SAMRI: Segment Anything Model for MRI
- URL: http://arxiv.org/abs/2510.26635v1
- Date: Thu, 30 Oct 2025 16:04:00 GMT
- Title: SAMRI: Segment Anything Model for MRI
- Authors: Zhao Wang, Wei Dai, Thuy Thanh Dao, Steffen Bollmann, Hongfu Sun, Craig Engstrom, Shekhar S. Chandra,
- Abstract summary: Convolutional neural network (CNN)-based methods can be accurate and efficient, but often generalize poorly to MRI's variable contrast, intensity inhomogeneity, and protocols.<n>We present SAMRI, an MRI-specialized SAM trained and validated on 1.1 million labeled MR slices spanning whole-body organs and pathologies.
- Score: 7.206770018823158
- License: http://arxiv.org/licenses/nonexclusive-distrib/1.0/
- Abstract: Accurate magnetic resonance imaging (MRI) segmentation is crucial for clinical decision-making, but remains labor-intensive when performed manually.
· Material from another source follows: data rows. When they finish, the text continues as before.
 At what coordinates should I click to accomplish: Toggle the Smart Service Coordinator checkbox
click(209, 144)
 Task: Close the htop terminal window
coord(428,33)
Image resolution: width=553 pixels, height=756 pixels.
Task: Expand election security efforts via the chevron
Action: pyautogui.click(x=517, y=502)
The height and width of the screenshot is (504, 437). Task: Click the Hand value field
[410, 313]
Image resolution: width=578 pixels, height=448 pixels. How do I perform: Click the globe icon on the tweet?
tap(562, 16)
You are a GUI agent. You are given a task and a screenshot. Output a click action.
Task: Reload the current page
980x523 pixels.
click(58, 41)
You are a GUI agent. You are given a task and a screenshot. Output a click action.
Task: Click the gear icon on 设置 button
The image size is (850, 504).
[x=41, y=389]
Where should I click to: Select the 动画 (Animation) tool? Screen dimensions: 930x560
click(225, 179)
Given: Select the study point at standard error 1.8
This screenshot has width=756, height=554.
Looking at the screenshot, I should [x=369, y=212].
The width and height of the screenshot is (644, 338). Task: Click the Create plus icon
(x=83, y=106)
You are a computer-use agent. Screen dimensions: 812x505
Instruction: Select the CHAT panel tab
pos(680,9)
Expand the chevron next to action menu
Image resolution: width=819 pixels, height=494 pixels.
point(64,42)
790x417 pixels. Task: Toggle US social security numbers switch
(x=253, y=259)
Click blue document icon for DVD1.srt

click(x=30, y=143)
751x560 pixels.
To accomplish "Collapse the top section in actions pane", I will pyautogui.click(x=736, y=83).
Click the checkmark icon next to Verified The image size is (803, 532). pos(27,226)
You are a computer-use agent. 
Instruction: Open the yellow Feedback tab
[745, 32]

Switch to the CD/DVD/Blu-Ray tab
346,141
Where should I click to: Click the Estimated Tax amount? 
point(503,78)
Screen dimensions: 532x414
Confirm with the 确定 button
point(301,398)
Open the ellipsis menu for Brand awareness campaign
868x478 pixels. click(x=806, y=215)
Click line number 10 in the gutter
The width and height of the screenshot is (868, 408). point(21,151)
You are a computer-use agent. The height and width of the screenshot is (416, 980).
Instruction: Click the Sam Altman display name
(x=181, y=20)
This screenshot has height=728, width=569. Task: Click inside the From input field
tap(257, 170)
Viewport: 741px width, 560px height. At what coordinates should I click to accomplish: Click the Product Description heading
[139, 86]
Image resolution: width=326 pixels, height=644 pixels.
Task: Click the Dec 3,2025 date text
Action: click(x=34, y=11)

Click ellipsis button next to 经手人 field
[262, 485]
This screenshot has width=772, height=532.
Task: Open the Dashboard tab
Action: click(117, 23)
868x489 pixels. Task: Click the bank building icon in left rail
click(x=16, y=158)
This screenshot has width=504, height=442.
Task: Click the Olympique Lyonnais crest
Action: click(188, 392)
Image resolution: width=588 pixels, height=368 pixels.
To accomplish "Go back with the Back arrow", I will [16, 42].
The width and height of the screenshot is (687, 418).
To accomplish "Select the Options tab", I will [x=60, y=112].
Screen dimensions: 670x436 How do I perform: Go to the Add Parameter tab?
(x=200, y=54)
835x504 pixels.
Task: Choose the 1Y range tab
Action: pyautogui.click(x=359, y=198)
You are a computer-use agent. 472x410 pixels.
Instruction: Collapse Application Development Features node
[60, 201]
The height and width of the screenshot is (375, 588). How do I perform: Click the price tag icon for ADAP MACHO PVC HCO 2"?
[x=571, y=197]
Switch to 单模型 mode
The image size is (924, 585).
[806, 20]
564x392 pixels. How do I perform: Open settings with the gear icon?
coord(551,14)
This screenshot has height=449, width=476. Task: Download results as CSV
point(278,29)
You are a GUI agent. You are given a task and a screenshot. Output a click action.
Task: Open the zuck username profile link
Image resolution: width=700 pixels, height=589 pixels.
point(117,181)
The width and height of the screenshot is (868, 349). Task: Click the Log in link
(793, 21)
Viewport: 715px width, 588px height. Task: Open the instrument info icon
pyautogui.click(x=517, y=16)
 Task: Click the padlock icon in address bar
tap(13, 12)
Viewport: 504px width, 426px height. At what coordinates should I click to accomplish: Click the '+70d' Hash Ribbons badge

Convolutional neural network (CNN)-based methods can be accurate and efficient, but often generalize poorly to MRI's variable contrast, intensity inhomogeneity, and protocols. Although the transformer-based Segment Anything Model (SAM) has demonstrated remarkable generalizability in natural images, existing adaptations often treat MRI as another imaging modality, overlooking these modality-specific challenges. We present SAMRI, an MRI-specialized SAM trained and validated on 1.1 million labeled MR slices spanning whole-body organs and pathologies. We demonstrate that SAM can be effectively adapted to MRI by simply fine-tuning its mask decoder using a two-stage strategy, reducing training time by 94% and trainable parameters by 96% versus full-model retraining. Across diverse MRI segmentation tasks, SAMRI achieves a mean Dice of 0.87, delivering state-of-the-art accuracy across anatomical regions and robust generalization on unseen structures, particularly small and clinically important structures.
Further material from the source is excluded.